Wednesday, June 16, 2004

On June 16, 1872
Venerable John Henry Newman, C.O., preached a sermon, of which the following notes survive:

The World, the Flesh, and the Devil

"1. INTROD.—The whole creation travaileth.

2. All creatures must be imperfect and tend to corruption if left to themselves. All creation which we see—the visible world.

3. The visible world requires a support to its laws; they cannot support themselves.

4. And still clearer as regards separate beings. All things in fluxu et transitu.
5. Brute animal passion—but without sin—but no brute passion but exists in man.

6. Such excesses the gift of reason is to hinder and subdue; and therefore sin in not doing so.
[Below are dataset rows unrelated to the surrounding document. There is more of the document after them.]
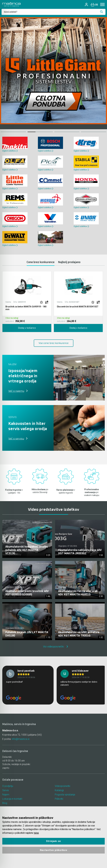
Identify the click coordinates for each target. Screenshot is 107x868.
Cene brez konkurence (40, 262)
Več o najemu (16, 391)
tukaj (36, 833)
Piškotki (59, 799)
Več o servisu (16, 439)
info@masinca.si (21, 739)
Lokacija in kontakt (12, 799)
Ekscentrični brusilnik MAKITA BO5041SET (77, 306)
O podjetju (8, 786)
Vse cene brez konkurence (54, 343)
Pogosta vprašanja (65, 795)
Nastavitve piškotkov (54, 850)
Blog (5, 803)
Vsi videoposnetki (54, 647)
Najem (6, 795)
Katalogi (59, 790)
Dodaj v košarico (27, 328)
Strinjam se (54, 841)
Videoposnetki (63, 786)
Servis (5, 790)
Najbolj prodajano (69, 262)
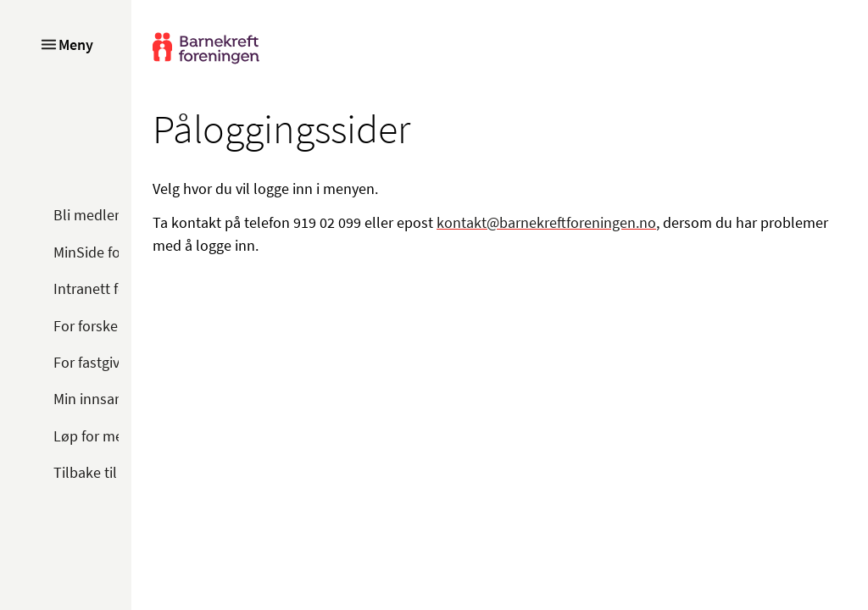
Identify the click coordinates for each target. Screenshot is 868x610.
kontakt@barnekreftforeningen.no (546, 222)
7. But the conflict so strong that it requires the grace of God.

8. Now we see the state to which original sin, the sin of Adam, has reduced us. It has rendered us like the brutes, because it has deprived us of grace, yet left us in sin.
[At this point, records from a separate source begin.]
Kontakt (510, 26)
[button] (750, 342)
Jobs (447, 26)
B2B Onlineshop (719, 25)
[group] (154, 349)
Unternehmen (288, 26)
9. This stripped human nature is called in Scripture the flesh —(Cain's fratricide, the flood, destruction of Sodom, state of things when our Lord came)—

10. And is our second giant enemy. Our first enemy is the devil.

11. Now trace the effects of the flesh—the growth of evil in individuals, in bodies; the power of example—encouraging each other, appealing to each other; false maxims—affecting to teach.

12. This the world, a creation of the flesh—our third great enemy.

13. Thus fallen man has to fight against three great enemies.

14. Let us never forget we are servants and soldiers of Christ, Eph. vi. 11-17."